2.2 Tensors
GPUs and deep learning frameworks such as Py-Torch or JAX manipulate the quantities to be processed by organizing them as tensors, which are series of scalars arranged along several discrete axes. They are elements of $R^{N_1×···×N_D}$ that generalize the notion of vector and matrix.
Tensors are used to represent both the signals to process, the trainable parameters of the models, and the intermediate quantities they compute. The latters are called activations, in reference to neuronal activations.
For instance, a time series is naturally encoded as a $T×D$ tensor, or, for historical reasons, as a $D×T$ tensor, where $T$ is its duration and $D$ is the dimension of the feature representation at every time step, often referred to as the number of channels. Similarly a 2D-structured signal can be represented as a $D×H×W$ tensor, where $H$ and $W$ are its width and height. An RGB image would correspond to $D=3$, but the number of channels can grow up to several thousands in large models.
Adding more dimensions allows for the representation of series of objects. Fifty RGB images of resolution $32×24$ can, for instance, be encoded as a $50×3×24×32$ tensor
Deep learning libraries all provide a large number of operations that encompass standard linear algebra, complex reshaping and extraction, and deep-learning specific operations, some of which we will see in Chapter 4. The implementation of tensors separates the shape representation from the storage layout of the coefficients in memory, which allows many reshaping, transposing, and extraction operations to be done without coefficient copying, hence extremely rapidly.
In practice, virtually any computation can be decomposed into elementary tensor operations, which avoids non-parallel loops at the language level and poor memory management.

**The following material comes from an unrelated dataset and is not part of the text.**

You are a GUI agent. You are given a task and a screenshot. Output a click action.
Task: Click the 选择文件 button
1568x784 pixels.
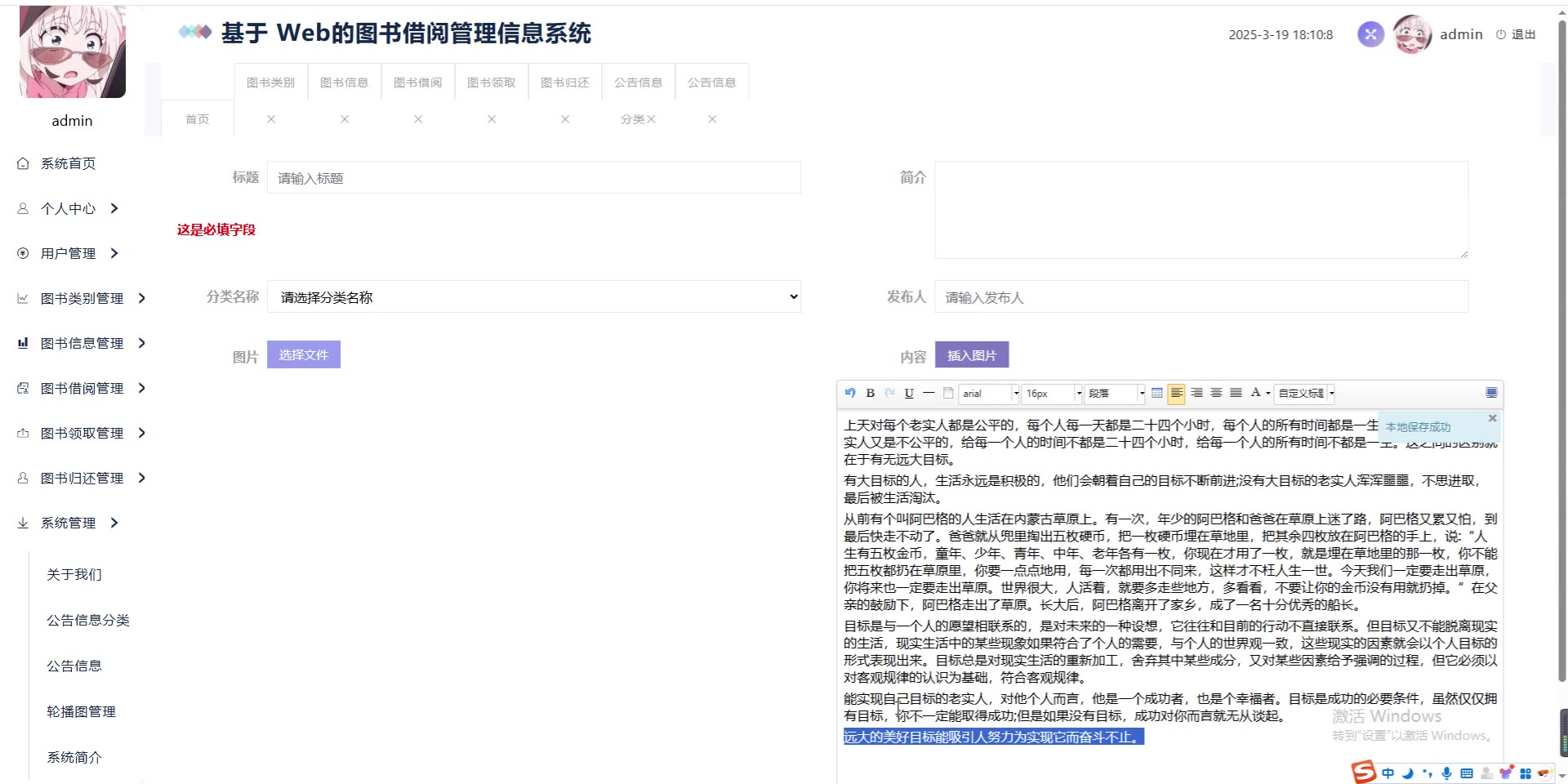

Besides being convenient tools, tensors are instrumental to achieve computational efficiency. All the people involved in the development of an operational deep model, from the designers of the drivers, libraries, and models to those of the computers and chips, know that the data will be manipulated as tensors. The resulting constraints on locality and block decomposability enable all the actors in this chain to come up with optimal designs.